ROMA. “Il Paese si mostri compatto attorno ai nostri due fucilieri di Marina”. Quando manca poco più di un mese all’avvio delle udienze presso il Tribunale dell’Aja che dovrà decidere sul caso, il ministro della Difesa Elisabetta Trenta ha incontrato Massimiliano Latorre e Salvatore Girone per esprimere loro “non solo la vicinanza di questo governo, ma di tutto il Paese”.
Con indosso le loro candide divise da marinai, Latorre e Girone sono stati dunque ricevuti a Palazzo Baracchini dal ministro, che ha definito quel 15 febbraio del 2012, un giorno “da tenere a mente”, perché “è il giorno in cui inizia il calvario dei nostri due marò”. Una lunga permanenza in India con l’accusa di aver ucciso due pescatori nel corso di una missione antipirateria a bordo della petroliera Enrica Lexie al largo delle coste del Kerala.
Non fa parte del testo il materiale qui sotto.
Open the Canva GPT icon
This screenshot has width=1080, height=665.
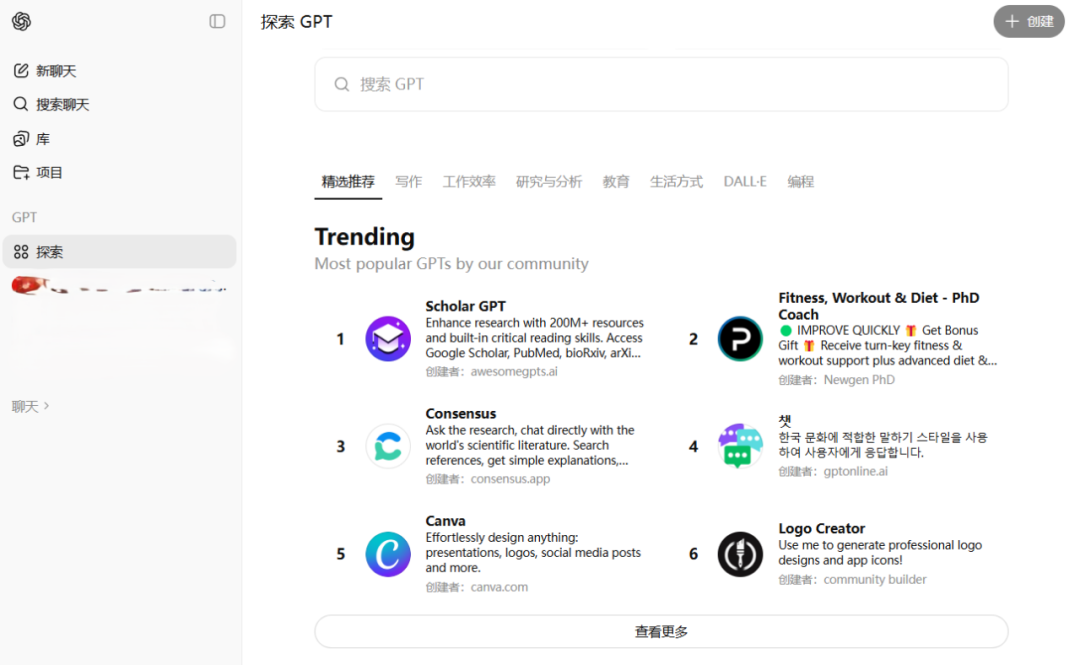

Al termine di un complicato braccio di ferro diplomatico tra Roma e New Delhi, la Corte Suprema indiana ha accordato nel 2016 la possibilità per i due fucilieri di rimanere in Italia per la durata del procedimento arbitrale, con la concessone della libertà su cauzione.
Ma “dopo quasi 7 anni - sottolinea la titolare della Difesa - la loro storia non è ancora finita. Il 22 ottobre si aprirà davanti ai giudici dell’Aja l’arbitrato per stabilire chi tra Italia e India dovrà giudicare i militari”. In vista di quella data, il ministro ha rivolto un appello affinché “tutte le forze politiche e civili, indistintamente, si mostrino unite e compatte intorno ai nostri due fucilieri di Marina!”.
Le udienze presso la Corte penale internazionale dureranno una settimana circa, ma per la sentenza i due marò - rientrati in Italia nel 2014 (Latorre, che era stato colpito da un ictus) e nel 2016 (Girone) dopo essere stati “ospitati” nell’ambasciata italiana di New Delhi - dovranno attendere la primavera 2019.
Per il senatore M5S Fabrizio Ortis l’incontro del ministro con i due marò “rappresenta un segnale chiaro e forte dell’attenzione e dell’impegno di questo governo per una vicenda che si trascina da troppi anni e che deve concludersi al più presto”.
Sulla stessa linea i deputati Pd della commissione Difesa della Camera: “siamo contenti che anche questo governo abbia come priorità la soluzione di una vicenda davvero lunga che ci auguriamo possa chiudersi positivamente quanto imilitariitaliani”.